Karunanidhi and his other son MK Stalin dominated proceedings at Tamil Nadu's capital. By the 2000s, Stalin had risen strongly within the party and was seen as the de facto president as Karunanidhi was getting old. Stalin was also ensconced strongly in the government and was the deputy chief minister (between 2009 and 2011) when Karunanidhi was chief minister.
Stalin's emergence as the second in command in the party and the government did trigger the acid of envy in his sibling Alagiri, who after lying low for close to two decades, now wanted to bask in the political limelight.
With the DMK back in power in the State from 2007, Alagiri increased the pressure on Karunanidhi, who however kept fobbing him, saying that he was untested in politics and had no political base on his own. But Alagiri's insistence only became importunate, and as per reports, he also sought to emotionally corner his dad through his mother Dayalu Ammal.
And in 2009 when the Thirumangalam seat fell vacant due to the death of the sitting MDMK MLA, Karunanidhi saw that as an opportunity to test the political credentials of his son. He reportedly told Alagiri that if he can ensure the victory of the DMK in the byelection, then he (Alagiri) would be blooded in Lok Sabha polls (set for later in 2009).
This was the signal that Alagiri was waiting for from his dad, and he got down to the task at hand with rare enthusiasm. Alagiri quickly understood that the most fool-proof method to winning was money.
Even before 2009 Thirumangalam, the 2003 by-election in Tamil Nadu's Sathankulam constituency was marred by money power. In fact, allegations of bribing voters have been there in Tamil Nadu. Since the 1950s. Voters were doled amounts around Rs 5 and offered free meals in the elections of 1962, recall few old-timers.
Alagiri and his team of DMK workers perhaps parsed all this information and came up with a formal working method.
"Rather than using the traditional practice of handing cash to voters in the middle of the night, in Thirumangalam, the DMK distributed money to every person on the voting roll in envelopes inserted in their morning newspapers.

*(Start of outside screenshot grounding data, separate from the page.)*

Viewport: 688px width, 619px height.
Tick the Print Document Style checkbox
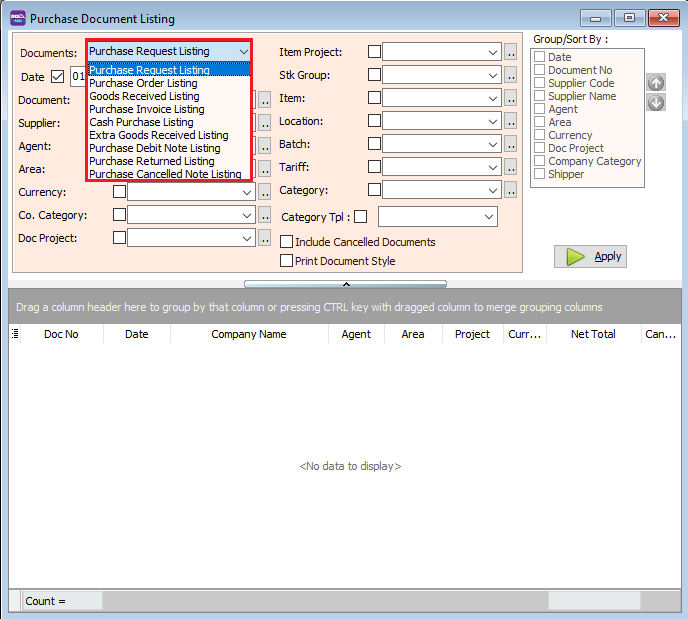point(287,261)
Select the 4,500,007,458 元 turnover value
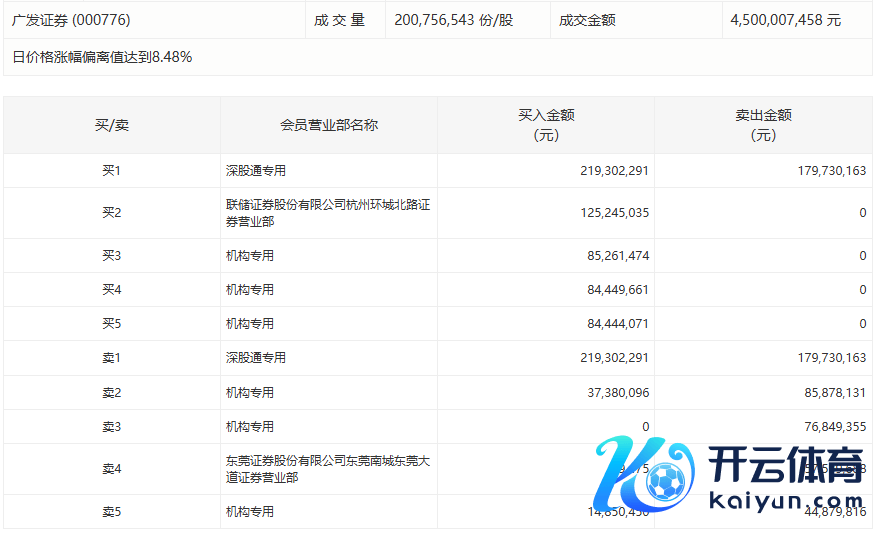 coord(785,20)
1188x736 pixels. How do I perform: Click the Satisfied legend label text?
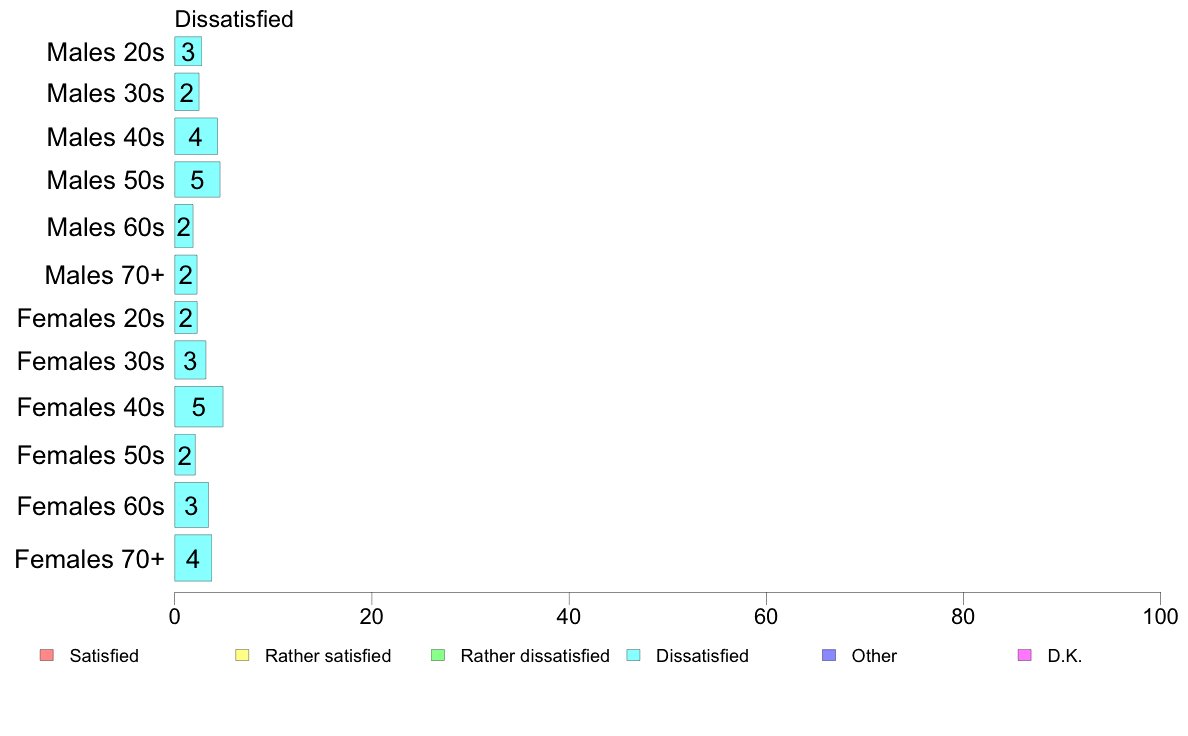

In addition to the money, the envelopes contained the DMK ‘voting slip' which instructed the recipient for whom they should vote. This forced everyone to receive the bribe.”
The above quote is from the cable that the US embassy sent to the State Department in 2009. The cable came to light through the infamous 'Wikileaks'.
As per the Wikileaks cable, “M Patturajan, former Mayor of Madurai and confidant of Alagiri, said that ‘it is no secret at all; Alagiri paid Rs 5,000 per voter in Thirumangalam’."
S Kannan, a Congress worker in Madurai, was quoted in the cable as saying, "the 5,000 rupees per voter in Thirumangalam changed everything."
Alagiri's devious plan clicked remarkably as the DMK candidate won the election by a landslide margin of over 39,000 votes.
More importantly, Alagiri had 'passed' his father's test. Now Karunanidhi had no other go but to initiate him formally into electoral politics. Alagiri, as it happened, was duly given the DMK ticket to contest the Lok Sabha poll in 2009 from Madurai. And using the same unfailing methodology, he triumphed, and went on to become a Union Minister, a job he fluffed utterly. But that is a story for another day.
But Alagiri's stratagem instantly held an appeal to other parties as well. Soon enough, as bad practices always do, it caught on and it has now come to a stage where elections in Tamil Nadu (and also elsewhere) cannot be fought without bribing voters.